An excerpt from the article:
"The research team studied the outcome of combining the following single mode treatments: increasing regeneration, by overexpressing muscle specific insulin like growth factor-1, IGF-1 and preventing cell death, by inhibiting the expression of Bax, a pro-apoptotic protein. In addition, to test the translational potential of this combination therapy, the researchers systemically treated Bax deficient dystrophic mice with recombinant human IGF-1 (IPLEX TM, manufactured by Insmed Inc)."
More excerpt,. Note their words: "remarkable improvement in in muscle pathology..."

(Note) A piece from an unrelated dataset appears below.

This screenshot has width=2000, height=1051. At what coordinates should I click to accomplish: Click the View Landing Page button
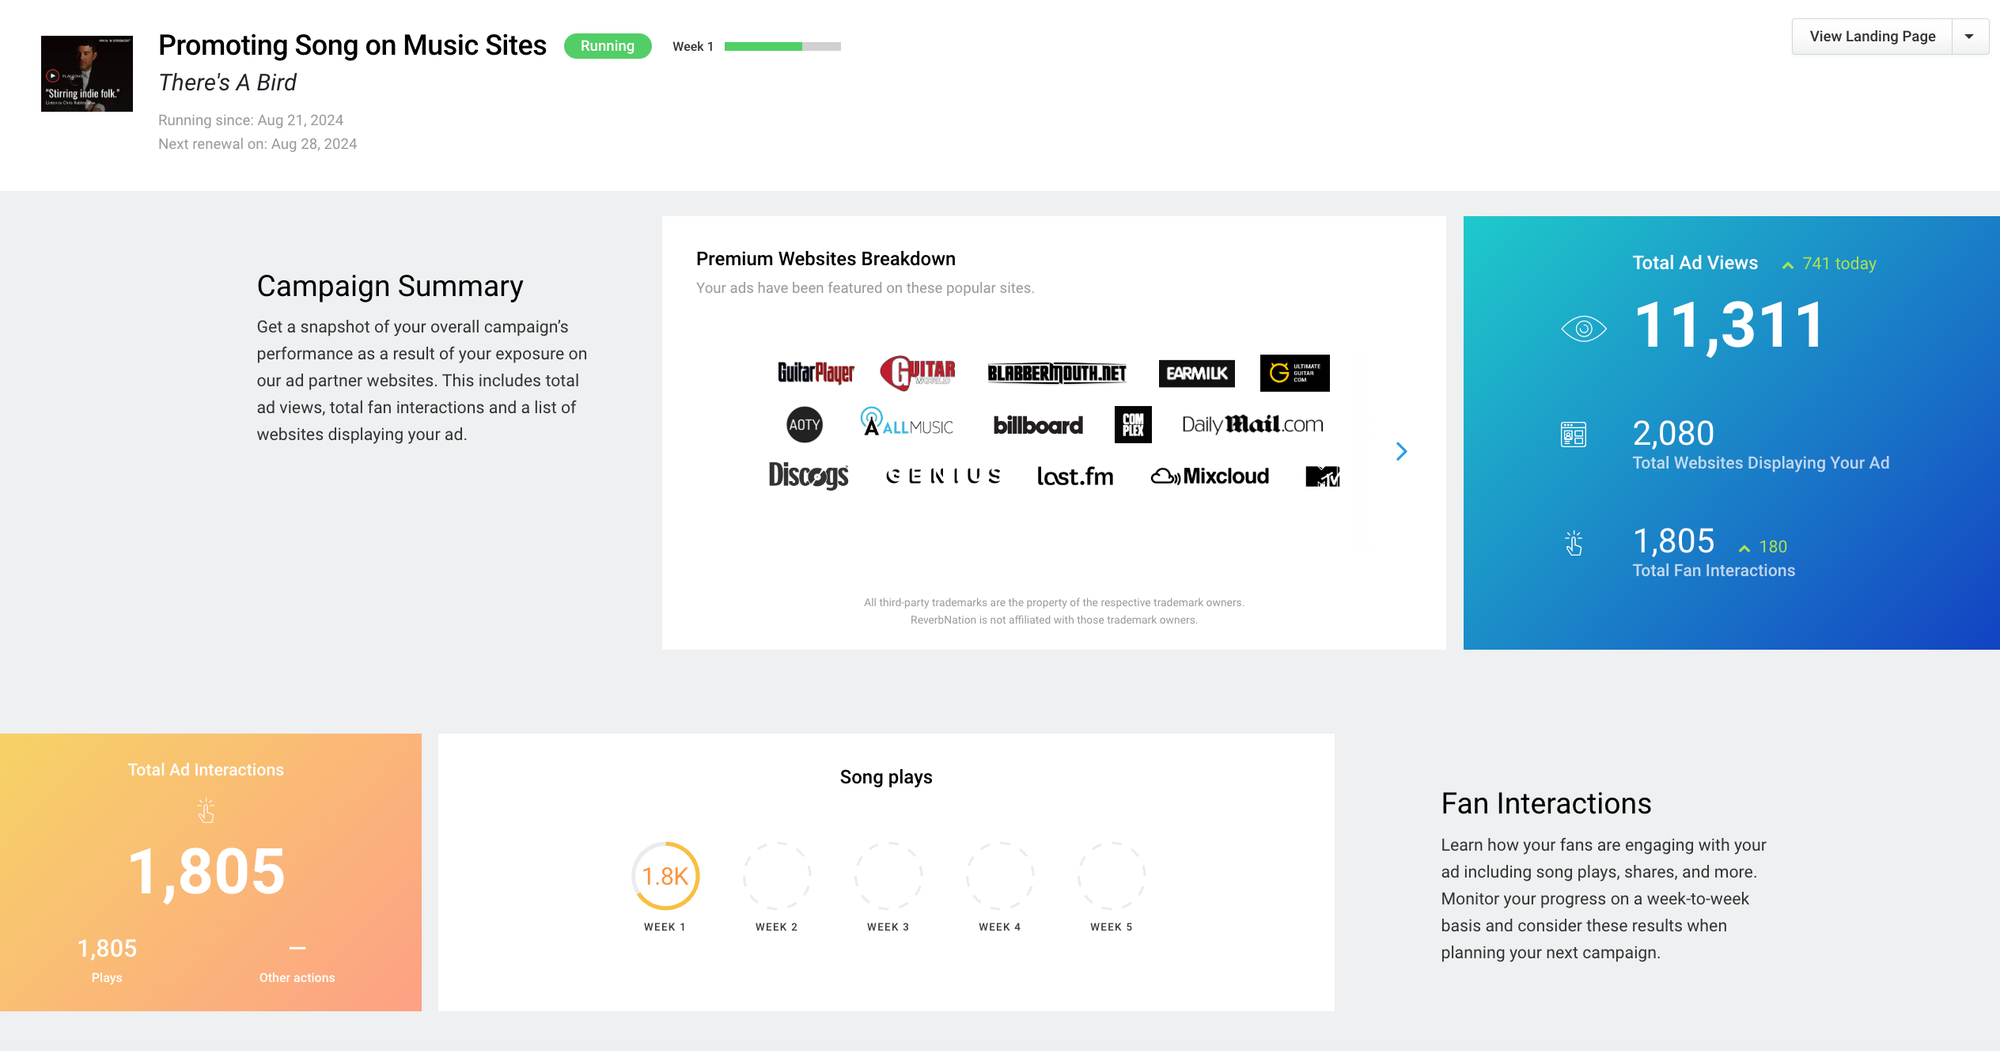(1871, 36)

"By combining these two therapies [one of which is IPLEX], researchers found that in addition to increased body and muscle weight, mice showed enhanced locomotory capacities and remarkable improvement in muscle pathology. The most impressive outcome was the significant resolution of inflammation and fibrosis, not seen with single mode therapies. The research team concluded that the use of this combination therapy is an effective treatment for MDC1A, highlighting a compelling argument that a combinatorial approach has a synergistic benefit and could have the potential of treating patients with congenital muscular dystrophy.
Research highlighted in this news release was funded in part by Cure CMD, Struggle against Muscular Dystrophy (S.A.M), and the Muscular Dystrophy Association (MDA)."